I'm sure you've used one of these before. It's a cooler! The walls of the refrigerator are well insulated, which slows the progress of thermal energy trying to enter. And that allows you to keep the things inside colder for longer. Look, what you need to keep in mind is that things that are cold actually lack energy. Whe... I'm going to leave this. When you feel a cold can of your favorite drink from the refrigerator, the reason it seems cold to you is because it is absorbing the thermal energy from your hand, and our body interprets that sudden loss of energy as a cold sensation.
Seriously, your hand is warming the can. The can steals the energy that is in your hand, simply because the energy wants to spread and equalize. Aluminum is a good conductor of heat, which makes it look especially cold. If you simply take a bunch of cold cans and put them in a grocery bag, the thermal energy from the room (or the environment in general) will reach the cans relatively unhindered. Air is not very good at heat transfer, but it will happen. However, if you take these cans and put them in a cooler and close the lid, now the cooler has become a barrier.
The thermal energy around the refrigerator has a difficult time passing through its insulated walls. This way, the cans stay colder for longer. Fill it with ice and you now have a higher thermal mass, meaning the effect of thermal energy entering the cooler causes a smaller temperature rise since there is more mass to heat. The result is that things stay colder for longer. And now a curious fact. A refrigerator or freezer is nothing more than a fancy refrigerator with a small heat pump. Marginal note; Here in the US we use the term heat pump to generally refer to a reversible air conditioning system, which is how I used it before when I talked about how they would be critical in our fight against climate change.

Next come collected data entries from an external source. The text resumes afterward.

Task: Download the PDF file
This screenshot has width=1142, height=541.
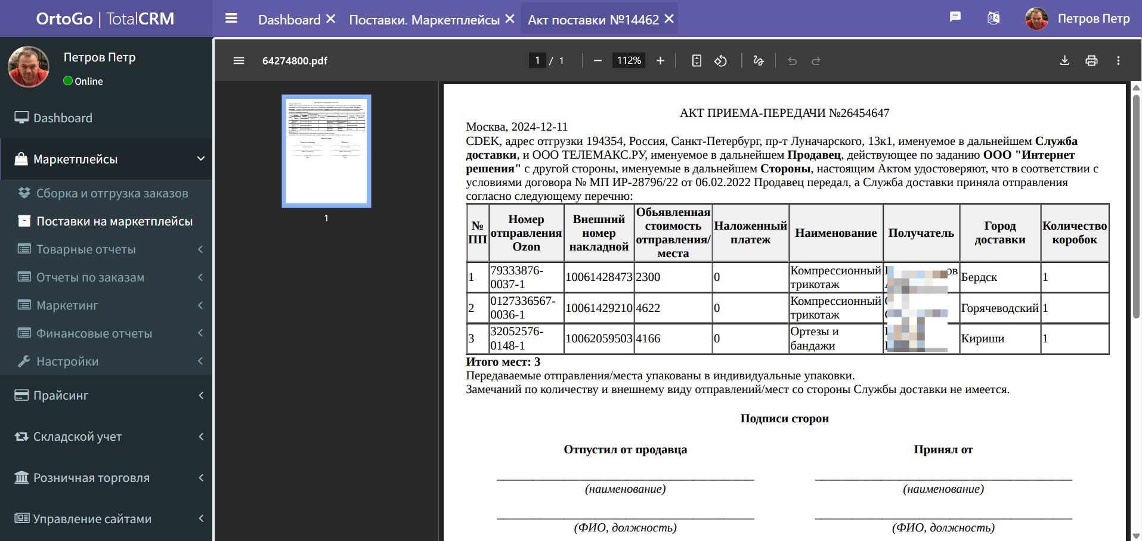Action: click(x=1064, y=61)
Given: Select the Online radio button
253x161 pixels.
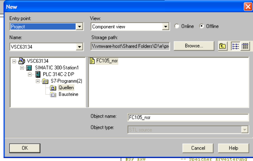Looking at the screenshot, I should pos(177,26).
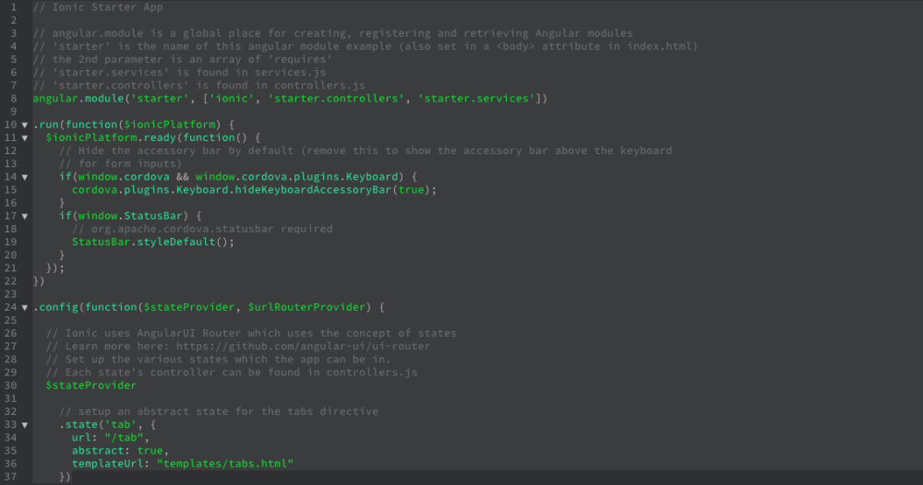Click the $urlRouterProvider parameter

pyautogui.click(x=306, y=307)
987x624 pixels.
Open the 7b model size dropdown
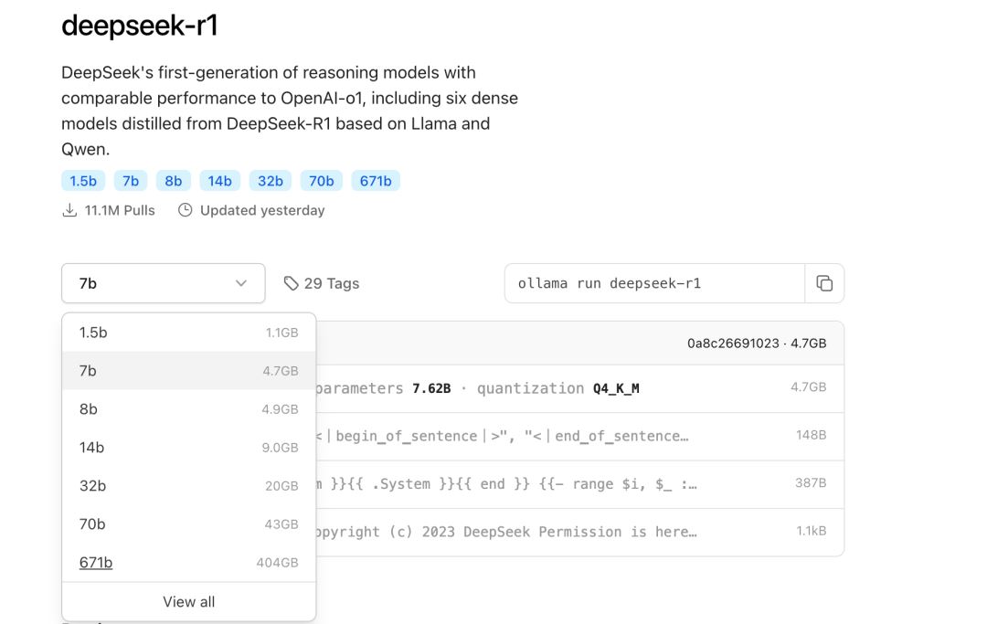point(163,283)
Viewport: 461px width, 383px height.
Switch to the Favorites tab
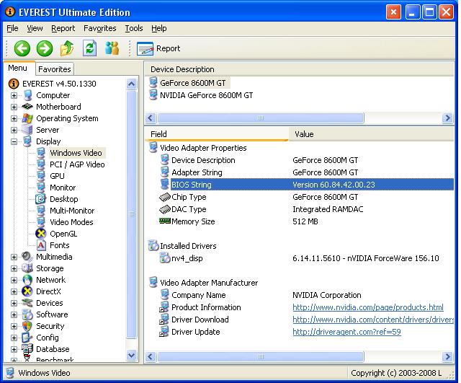click(x=55, y=69)
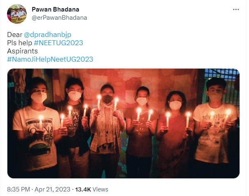
Task: Click the word Aspirants in tweet text
Action: pyautogui.click(x=22, y=51)
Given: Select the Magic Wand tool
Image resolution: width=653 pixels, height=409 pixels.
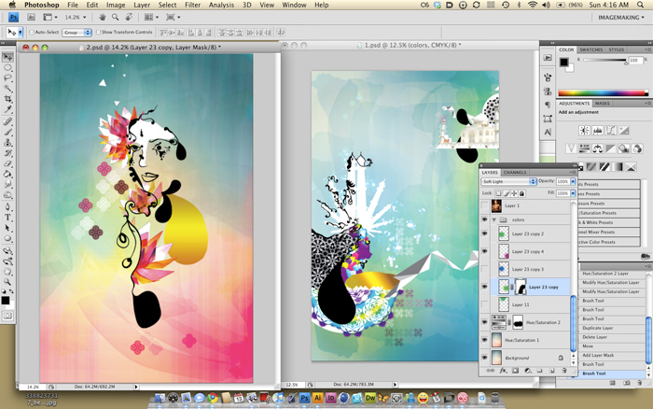Looking at the screenshot, I should pyautogui.click(x=7, y=89).
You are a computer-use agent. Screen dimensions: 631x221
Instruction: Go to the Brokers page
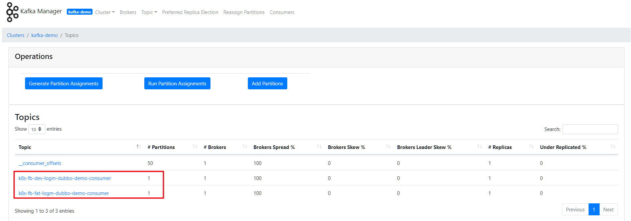(128, 12)
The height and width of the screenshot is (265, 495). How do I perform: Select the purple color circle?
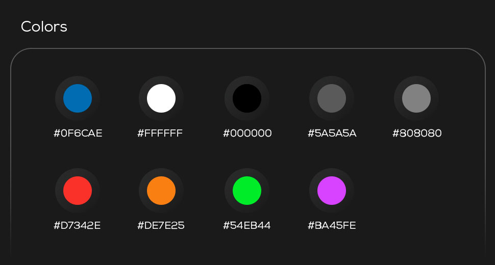332,191
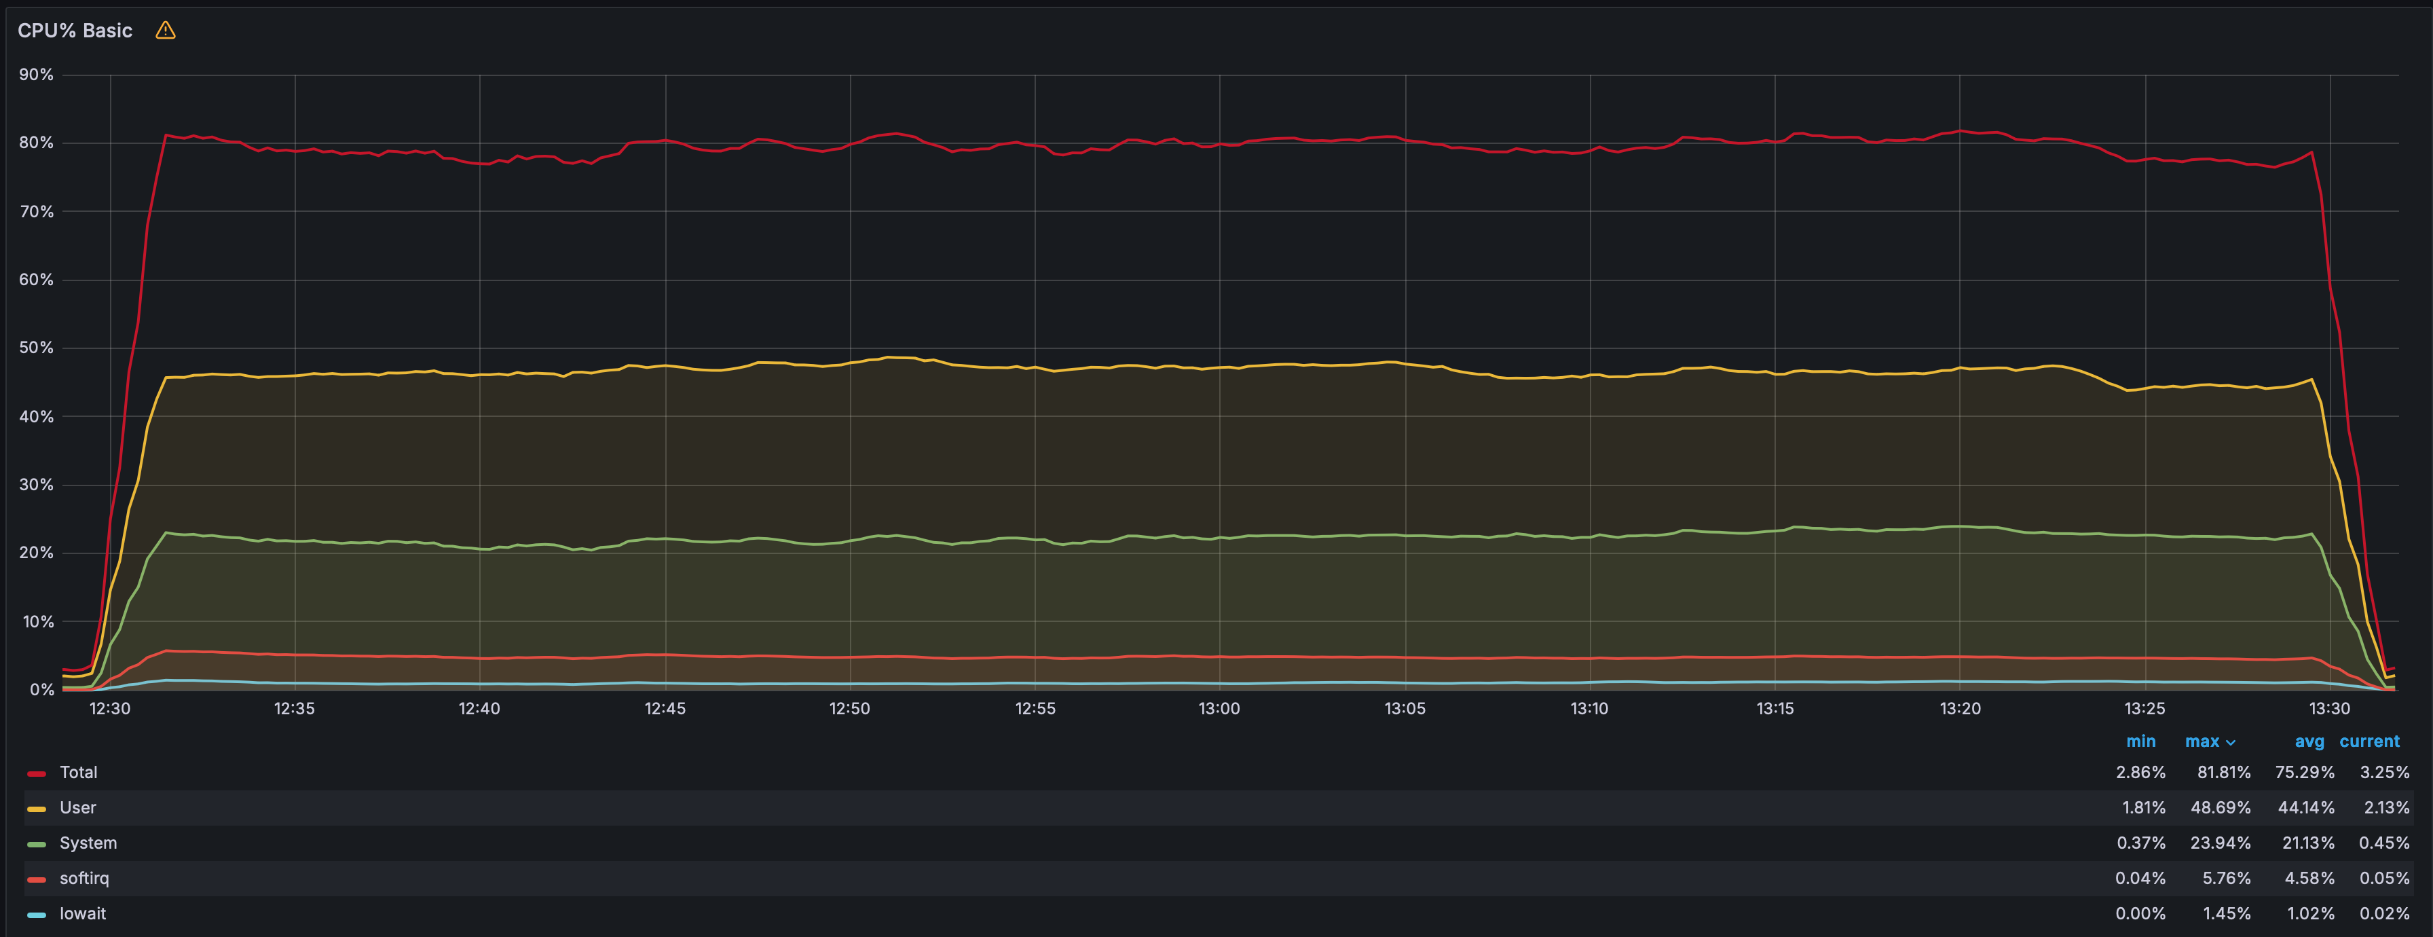2433x937 pixels.
Task: Click the 12:45 time axis label
Action: point(665,708)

But more correctly, any cooling system is essentially a heat pump. The function of a heat pump is to concentrate and relocate thermal energy using a refrigerant. Whether we use it to heat or cool a space is entirely up to us. Anyway, the walls of the refrigerator are insulated just like the refrigerator itself, and its job is to prevent thermal energy from the room it is in from entering and heating the food. Now, it can't keep heat out forever, it can only slow down the rate of heat transfer, so we need a heat pump to run periodically to be able to force it out.
That is the job of the compressor. Well, technically the compressor is just one part of the heat pump, but it is part of the pump. When you hear someone talk about a refrigerator compressor, this is the component that makes the hum and causes it to cool. The compressor compresses the gaseous refrigerant, forcing it into a high-pressure confined heat exchanger known as a condenser, where it can release its excess heat and condense into a liquid as it does so, all so that after passing through a device dispenser, the Now the liquid refrigerant can enter the refrigerated space, where it will evaporate thanks to the relief of this new low-pressure heat exchanger called an evaporator, which in doing so removes the heat from the interior of the space and cools it, but I said No.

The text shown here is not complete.